# jTrans evaluation code

This notebook calculates the MRR and Recall based on jTrans author's codes. Author also provides testing script in [fasteval](https://github.com/vul337/jTrans/blob/main/fasteval.py) and [eval_save.py](https://github.com/vul337/jTrans/blob/main/eval_save.py). If you have good GPU (vram>=48G) and slow Disk, this notebook will speed up evaluation speed, otherwise please use author's own code to evaluate the model.

In [None]:
import torch
torch.cuda.get_device_name(0)
from transformers import BertTokenizer, BertForMaskedLM, BertModel
from tokenizer import *
import pickle
from torch.utils.data import DataLoader
import os
import torch
import torch.nn as nn
import numpy as np
from tqdm import tqdm
from data import help_tokenize, load_paired_data, FunctionDataset_CL, FunctionDataset_CL_Load
from transformers import AdamW
import torch.nn.functional as F
import argparse
import logging
import sys
import time
import data as data
import pickle
import sys
from datautils_windows.playdata import DatasetBase as DatasetBase
from torch.utils.data import DataLoader
import torch
import torch.nn.functional as F
import numpy as np
from tqdm import tqdm
import argparse

In [None]:
def eval(net, data_loader):
    net.eval()
    with torch.no_grad():
        avg = []
        total_true_positives = 0
        total_retrieved = 0
        total_relevant = 0
        eval_iterator = tqdm(data_loader)

        recall2 = 0
        recall5 = 0
        recall10 = 0

        for i, (seq1, seq2, _, mask1, mask2, _) in enumerate(eval_iterator):
            input_ids1, attention_mask1 = seq1, mask1
            input_ids2, attention_mask2 = seq2, mask2

            output1 = net(input_ids=input_ids1, attention_mask=attention_mask1)
            anchor = output1.pooler_output

            output2 = net(input_ids=input_ids2, attention_mask=attention_mask2)
            pos = output2.pooler_output

            ans = 0
            for k in range(len(anchor)):  # Use a different loop index variable
                vA = anchor[k:k+1]  # No need to call  again
                sim = []
                for j in range(len(pos)):
                    vB = pos[j:j+1]
                    AB_sim = F.cosine_similarity(vA, vB).item()
                    sim.append(AB_sim)
                
                sim = np.array(sim)
                y = np.argsort(sim)[::-1]  # Sort in descending order of similarity
                posi = np.where(y == k)[0][0] + 1  # Find the position of the ground truth

                # These codes are from original author's codes, which they gave explanation in their paper
                if posi == 1:
                    total_true_positives += 1
                if posi <= 2:
                    recall2 +=1
                if posi <= 5:
                    recall5 +=1
                if posi <= 10:
                    recall10 +=1

                ans += 1 / posi
            
            # Update total counts
            total_relevant += len(anchor)
            total_retrieved += len(anchor)
            
            ans = ans / len(anchor)
            avg.append(ans)

        return avg, total_true_positives, recall2, recall5, recall10, total_relevant

class BinBertModel(BertModel):
    def __init__(self, config, add_pooling_layer=True):
        super().__init__(config)
        self.config = config
        self.embeddings.position_embeddings=self.embeddings.word_embeddings

In [None]:
model_path = "models/jTrans-finetune" # Download from author's github
model = BinBertModel.from_pretrained(model_path)

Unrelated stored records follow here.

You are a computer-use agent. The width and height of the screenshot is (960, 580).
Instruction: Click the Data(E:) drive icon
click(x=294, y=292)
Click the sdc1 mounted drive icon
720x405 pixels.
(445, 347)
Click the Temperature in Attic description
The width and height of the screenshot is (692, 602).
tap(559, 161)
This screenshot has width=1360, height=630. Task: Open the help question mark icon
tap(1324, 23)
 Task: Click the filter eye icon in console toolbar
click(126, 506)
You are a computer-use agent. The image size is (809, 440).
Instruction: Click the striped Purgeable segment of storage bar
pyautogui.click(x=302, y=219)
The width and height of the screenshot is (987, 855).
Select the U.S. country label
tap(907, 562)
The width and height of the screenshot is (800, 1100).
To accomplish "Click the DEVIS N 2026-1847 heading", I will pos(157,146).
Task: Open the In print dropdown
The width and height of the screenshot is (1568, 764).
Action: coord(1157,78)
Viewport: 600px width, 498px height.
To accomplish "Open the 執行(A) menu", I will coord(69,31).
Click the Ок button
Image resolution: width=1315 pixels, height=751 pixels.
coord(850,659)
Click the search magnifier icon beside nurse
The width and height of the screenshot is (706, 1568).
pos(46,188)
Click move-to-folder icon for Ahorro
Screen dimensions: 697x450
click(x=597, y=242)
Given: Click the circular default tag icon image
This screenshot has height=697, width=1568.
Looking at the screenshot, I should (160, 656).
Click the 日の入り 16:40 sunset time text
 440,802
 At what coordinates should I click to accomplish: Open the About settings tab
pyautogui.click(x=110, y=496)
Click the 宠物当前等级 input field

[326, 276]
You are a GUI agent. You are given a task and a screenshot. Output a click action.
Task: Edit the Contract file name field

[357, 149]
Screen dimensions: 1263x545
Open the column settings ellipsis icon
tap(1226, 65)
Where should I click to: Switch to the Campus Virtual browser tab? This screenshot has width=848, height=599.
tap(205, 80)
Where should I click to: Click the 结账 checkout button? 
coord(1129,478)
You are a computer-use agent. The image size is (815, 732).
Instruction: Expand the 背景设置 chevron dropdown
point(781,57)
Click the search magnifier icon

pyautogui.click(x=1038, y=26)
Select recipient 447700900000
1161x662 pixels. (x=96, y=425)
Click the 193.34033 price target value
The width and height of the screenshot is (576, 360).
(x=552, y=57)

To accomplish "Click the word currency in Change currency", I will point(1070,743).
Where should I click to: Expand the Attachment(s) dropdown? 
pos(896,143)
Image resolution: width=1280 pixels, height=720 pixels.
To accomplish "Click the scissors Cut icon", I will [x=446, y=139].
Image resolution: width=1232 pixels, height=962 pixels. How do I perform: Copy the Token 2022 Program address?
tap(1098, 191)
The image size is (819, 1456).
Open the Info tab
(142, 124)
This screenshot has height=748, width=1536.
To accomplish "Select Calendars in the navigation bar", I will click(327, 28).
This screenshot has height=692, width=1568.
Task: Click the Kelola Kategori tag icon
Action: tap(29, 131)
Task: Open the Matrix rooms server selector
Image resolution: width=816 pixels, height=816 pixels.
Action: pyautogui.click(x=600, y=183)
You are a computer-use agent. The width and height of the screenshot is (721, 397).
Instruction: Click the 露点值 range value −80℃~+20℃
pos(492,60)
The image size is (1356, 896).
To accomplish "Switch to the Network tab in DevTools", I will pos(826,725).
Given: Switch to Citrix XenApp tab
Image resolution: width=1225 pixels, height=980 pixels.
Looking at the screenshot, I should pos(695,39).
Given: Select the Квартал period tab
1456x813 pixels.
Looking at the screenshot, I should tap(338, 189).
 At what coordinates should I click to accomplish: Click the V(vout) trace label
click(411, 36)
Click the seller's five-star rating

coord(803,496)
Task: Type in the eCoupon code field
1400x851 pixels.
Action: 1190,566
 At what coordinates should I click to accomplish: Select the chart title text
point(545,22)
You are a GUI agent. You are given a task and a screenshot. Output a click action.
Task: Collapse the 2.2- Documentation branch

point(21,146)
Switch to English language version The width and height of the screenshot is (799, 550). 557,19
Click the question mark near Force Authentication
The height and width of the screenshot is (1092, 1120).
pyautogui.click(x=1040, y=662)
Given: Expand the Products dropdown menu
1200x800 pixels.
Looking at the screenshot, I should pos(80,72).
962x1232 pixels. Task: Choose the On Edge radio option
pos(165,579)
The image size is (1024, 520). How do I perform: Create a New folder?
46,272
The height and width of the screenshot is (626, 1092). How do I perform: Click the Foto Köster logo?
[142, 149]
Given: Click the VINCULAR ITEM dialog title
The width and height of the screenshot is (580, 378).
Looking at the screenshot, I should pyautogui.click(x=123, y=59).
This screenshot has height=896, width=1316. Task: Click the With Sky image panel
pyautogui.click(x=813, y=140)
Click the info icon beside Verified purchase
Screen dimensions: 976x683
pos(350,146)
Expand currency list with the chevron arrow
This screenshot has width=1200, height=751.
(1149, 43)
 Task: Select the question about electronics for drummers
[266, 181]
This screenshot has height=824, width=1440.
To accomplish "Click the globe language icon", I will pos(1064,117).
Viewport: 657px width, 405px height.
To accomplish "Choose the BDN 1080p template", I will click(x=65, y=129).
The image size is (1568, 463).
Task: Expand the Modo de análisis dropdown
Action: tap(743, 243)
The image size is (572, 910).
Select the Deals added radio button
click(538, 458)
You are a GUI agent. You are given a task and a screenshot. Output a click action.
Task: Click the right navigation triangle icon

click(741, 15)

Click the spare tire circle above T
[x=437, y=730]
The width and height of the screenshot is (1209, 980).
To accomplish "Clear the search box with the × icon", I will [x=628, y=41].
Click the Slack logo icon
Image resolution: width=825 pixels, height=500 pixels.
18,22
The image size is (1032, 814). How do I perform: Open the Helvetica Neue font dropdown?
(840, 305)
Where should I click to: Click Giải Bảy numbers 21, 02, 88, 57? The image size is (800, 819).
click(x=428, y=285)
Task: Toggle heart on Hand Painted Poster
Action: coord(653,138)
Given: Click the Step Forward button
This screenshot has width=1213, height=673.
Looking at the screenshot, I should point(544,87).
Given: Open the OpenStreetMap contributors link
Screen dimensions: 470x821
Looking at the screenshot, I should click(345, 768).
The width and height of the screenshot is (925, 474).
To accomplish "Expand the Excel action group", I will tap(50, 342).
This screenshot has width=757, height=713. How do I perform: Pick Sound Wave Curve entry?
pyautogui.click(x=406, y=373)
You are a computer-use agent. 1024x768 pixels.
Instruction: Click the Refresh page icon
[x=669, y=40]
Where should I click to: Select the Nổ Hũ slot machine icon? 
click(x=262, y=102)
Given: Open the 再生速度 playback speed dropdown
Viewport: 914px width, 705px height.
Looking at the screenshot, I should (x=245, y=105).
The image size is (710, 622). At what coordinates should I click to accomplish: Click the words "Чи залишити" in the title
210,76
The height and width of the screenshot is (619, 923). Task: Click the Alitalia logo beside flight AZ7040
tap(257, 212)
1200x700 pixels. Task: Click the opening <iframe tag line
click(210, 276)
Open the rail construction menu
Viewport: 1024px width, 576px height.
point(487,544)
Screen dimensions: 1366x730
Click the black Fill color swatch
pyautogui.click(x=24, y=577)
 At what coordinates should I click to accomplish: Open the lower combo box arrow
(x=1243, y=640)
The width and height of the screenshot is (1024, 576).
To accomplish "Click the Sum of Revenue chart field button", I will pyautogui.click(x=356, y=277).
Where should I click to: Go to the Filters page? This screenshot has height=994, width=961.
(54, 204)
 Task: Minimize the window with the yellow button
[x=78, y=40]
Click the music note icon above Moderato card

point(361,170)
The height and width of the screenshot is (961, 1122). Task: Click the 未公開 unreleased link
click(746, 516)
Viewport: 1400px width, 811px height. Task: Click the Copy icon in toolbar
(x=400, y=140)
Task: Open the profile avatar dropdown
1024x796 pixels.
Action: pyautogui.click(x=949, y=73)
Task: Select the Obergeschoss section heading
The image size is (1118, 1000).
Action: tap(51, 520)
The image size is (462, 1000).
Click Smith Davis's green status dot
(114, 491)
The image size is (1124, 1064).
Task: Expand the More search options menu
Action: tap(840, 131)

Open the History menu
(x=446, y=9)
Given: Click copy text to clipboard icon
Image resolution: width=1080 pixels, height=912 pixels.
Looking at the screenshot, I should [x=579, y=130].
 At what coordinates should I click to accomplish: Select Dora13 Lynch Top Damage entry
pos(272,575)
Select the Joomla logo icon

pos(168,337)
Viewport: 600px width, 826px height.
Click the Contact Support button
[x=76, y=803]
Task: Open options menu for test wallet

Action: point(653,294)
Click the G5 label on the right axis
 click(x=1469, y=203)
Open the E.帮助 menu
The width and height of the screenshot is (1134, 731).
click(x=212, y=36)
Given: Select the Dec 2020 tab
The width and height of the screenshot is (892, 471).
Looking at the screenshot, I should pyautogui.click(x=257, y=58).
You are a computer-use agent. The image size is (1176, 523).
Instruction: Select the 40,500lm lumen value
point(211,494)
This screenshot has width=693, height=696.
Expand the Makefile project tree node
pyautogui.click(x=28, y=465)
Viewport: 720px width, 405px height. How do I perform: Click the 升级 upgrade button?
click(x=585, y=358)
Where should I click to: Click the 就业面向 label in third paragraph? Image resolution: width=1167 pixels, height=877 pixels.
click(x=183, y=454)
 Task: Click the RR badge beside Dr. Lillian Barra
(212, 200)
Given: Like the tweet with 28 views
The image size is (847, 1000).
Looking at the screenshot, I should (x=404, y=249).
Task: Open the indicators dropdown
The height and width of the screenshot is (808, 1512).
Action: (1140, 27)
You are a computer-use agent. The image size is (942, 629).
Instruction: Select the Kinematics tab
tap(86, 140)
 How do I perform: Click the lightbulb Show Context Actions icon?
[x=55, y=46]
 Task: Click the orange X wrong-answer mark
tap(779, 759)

eval_path = "/data/jTrans/some_extract" # Generated from previous notebook
model = nn.DataParallel(model)

In [None]:
tokenizer = BertTokenizer.from_pretrained("./jtrans_tokenizer")
valid_set = FunctionDataset_CL_Load(tokenizer, eval_path, convert_jump_addr=True, opt=None) 
# FunctionDataset_CL_Load might need to be modified to adopt cross compiler data/file name convention change, 
# or simply use DataBaseCrossCompiler provided by author
valid_dataloader = DataLoader(valid_set, batch_size=10000, num_workers=128, shuffle=True)


### Warning

If you see GPU OOM, please use author's code to evaluate the model or go with CPU if you have large MEM installed (but will be slower)
If it gives out outputs, you can use the numbers to calculate Recall@* and MRR

In [None]:
eval(model, valid_dataloader)